Between 1923 and 1925 we increased the value of our production in the manufactures of this country by $2,500,000,000 and we did it with 400,000 less men employed.

Mr. Rankin. How long was that?

Mr. Surface. In two years.

Mr. Rankin. The last two years?

Mr. Surface. 1923 to 1925.

Mr. Rankin. Increased it how much?

Mr. Surface. $2,500,000,000 of output.

Mr. Rankin. What was the reduction in the number of men?

Mr. Surface. Approximately 400,000.

Mrs. Kahn. Does that include the automobile industry?

Mr. Surface. That includes the automobile industry, all manufacturing industries.

Mr. Rankin. Is that due to advancing prices or increase in the volume?

Mr.
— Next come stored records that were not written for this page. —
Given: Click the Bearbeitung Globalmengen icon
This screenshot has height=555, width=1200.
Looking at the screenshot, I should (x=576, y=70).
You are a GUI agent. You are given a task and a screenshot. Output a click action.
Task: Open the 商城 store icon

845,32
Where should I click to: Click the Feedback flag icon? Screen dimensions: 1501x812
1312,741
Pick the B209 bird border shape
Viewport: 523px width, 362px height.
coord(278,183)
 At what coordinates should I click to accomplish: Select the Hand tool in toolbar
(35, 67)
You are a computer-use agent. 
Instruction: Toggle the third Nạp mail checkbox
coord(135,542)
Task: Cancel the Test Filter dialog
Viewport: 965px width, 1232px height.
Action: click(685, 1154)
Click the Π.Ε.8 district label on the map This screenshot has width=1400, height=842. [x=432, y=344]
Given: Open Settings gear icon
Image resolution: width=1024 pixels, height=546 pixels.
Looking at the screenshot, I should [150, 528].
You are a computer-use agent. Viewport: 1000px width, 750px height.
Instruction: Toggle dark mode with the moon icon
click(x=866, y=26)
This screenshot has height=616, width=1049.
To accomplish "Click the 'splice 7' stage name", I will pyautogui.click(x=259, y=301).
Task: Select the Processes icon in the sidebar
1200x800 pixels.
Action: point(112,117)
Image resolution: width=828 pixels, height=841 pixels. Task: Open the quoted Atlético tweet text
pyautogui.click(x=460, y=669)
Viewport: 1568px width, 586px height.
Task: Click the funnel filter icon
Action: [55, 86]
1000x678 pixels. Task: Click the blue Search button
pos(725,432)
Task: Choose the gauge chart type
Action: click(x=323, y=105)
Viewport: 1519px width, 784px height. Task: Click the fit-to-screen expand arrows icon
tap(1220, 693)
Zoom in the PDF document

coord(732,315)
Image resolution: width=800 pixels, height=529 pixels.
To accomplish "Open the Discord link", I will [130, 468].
Surface. There was no significant increase in prices between those two years. It was due to increased efficiency, labor-saving devices, improved management, and various features of that kind, in my opinion, at least. Those are the facts.

Mr. Moorman. Who benefited by that outside of the manufacturers?

Mr. Surface. I can not tell you who benefited by it. The manufacturer is complaining very much because he can not make any money at the present time.

Mr. Derouen. Those experiments inured to the benefit of some business, but did they benefit the ultimate consumer.

Mr. " Surface. Ultimately those things reflect back to the consumer without any question, but immediately it benefits the manufacturer who is able to put in a better device to lower his cost of production. He gets an edge on the other fellow, but ultimately that whole thing reflects back to the consumer.

Mr. Moorman. The $2,500,000,000 you referred to covers what period?

Mr. Surface. Two years.

Mr. Moorman. Does that mean up until this day?

Mr. Surface. No, sir. That was between the last two censuses of manufacturers, between 1923 and 1925.

Mr. Moorman. The effect has not reached the consumer so far, has it?

Mr. Surface. I would not say that. I do not know but what it has.

The Chairman. As a matter of fact, the manufactured cost has not increased the price. As I have understood it has kept level.

Mr. Surface. We have had the phenomenon of a falling price during the last two years since 1925. Prices have been falling. The wholesale price index shows a marked decline.

The Chairman. The magnitude of business has increased.